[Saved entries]

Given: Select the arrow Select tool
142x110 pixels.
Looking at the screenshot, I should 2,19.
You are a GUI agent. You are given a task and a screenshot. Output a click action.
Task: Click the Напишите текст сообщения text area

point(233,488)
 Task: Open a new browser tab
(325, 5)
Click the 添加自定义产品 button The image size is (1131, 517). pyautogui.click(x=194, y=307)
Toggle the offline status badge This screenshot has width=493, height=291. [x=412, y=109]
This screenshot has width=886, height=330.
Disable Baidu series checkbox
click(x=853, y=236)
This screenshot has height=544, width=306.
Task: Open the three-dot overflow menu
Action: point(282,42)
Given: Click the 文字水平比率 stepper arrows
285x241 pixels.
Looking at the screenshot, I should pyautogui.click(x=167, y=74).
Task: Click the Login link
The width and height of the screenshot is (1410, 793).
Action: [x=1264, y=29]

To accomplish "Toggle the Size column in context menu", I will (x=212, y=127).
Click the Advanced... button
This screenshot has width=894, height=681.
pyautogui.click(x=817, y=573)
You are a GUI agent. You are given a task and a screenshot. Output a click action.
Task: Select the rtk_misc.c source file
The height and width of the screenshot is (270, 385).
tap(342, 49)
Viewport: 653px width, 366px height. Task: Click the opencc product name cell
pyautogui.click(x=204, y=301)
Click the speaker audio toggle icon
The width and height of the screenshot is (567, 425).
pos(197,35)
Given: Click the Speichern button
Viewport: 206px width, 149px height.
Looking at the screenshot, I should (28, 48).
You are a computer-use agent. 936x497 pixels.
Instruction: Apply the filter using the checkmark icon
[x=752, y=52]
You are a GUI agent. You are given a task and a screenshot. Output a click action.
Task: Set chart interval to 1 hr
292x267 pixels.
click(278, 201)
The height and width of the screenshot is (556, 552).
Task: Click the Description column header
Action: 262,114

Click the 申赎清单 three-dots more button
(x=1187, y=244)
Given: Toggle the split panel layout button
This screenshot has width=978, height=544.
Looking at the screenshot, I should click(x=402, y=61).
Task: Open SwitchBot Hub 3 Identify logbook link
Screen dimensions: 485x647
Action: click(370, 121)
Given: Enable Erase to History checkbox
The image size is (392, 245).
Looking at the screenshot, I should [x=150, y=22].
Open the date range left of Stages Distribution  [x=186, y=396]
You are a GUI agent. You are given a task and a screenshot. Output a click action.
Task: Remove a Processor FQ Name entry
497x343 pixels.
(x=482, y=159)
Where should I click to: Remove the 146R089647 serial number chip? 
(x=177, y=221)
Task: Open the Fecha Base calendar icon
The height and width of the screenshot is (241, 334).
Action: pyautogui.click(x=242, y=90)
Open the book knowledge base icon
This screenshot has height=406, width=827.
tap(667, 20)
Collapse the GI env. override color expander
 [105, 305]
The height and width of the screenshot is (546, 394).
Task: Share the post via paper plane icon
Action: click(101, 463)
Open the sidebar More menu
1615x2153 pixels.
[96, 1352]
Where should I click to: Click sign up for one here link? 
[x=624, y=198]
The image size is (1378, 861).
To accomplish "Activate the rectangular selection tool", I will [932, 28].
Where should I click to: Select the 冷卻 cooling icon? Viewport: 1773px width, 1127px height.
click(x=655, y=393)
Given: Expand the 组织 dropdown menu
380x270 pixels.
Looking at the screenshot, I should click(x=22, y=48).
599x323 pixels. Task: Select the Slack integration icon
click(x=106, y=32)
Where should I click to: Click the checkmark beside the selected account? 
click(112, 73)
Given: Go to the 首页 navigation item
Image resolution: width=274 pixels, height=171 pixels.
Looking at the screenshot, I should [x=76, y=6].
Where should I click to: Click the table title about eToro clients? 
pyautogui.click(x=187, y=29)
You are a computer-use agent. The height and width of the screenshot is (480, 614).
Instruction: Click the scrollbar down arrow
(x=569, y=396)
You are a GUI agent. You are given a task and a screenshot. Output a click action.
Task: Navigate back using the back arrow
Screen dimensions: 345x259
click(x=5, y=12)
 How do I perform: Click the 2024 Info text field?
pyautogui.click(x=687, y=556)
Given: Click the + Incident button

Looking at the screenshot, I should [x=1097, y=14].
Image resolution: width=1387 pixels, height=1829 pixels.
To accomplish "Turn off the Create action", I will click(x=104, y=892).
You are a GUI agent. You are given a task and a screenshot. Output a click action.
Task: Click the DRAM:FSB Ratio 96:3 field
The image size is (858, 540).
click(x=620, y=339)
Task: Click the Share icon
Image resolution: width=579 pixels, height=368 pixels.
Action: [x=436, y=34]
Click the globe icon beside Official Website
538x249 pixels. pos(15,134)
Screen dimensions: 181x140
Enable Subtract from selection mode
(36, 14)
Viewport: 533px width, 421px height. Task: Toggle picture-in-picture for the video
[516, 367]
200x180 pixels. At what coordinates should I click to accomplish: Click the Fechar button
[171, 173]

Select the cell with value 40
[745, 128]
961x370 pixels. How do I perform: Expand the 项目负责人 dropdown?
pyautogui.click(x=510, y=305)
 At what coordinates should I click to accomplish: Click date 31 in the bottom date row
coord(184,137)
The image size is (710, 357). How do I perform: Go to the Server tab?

§ ABOUT THIS EXERCISE: Look through the entries above, and wherever a line holds the word "will", copy it.

§ ANSWER SECTION:
To accomplish "Toggle the Size column in context menu", I will (x=212, y=127).
To accomplish "Activate the rectangular selection tool", I will [932, 28].
To accomplish "Turn off the Create action", I will click(x=104, y=892).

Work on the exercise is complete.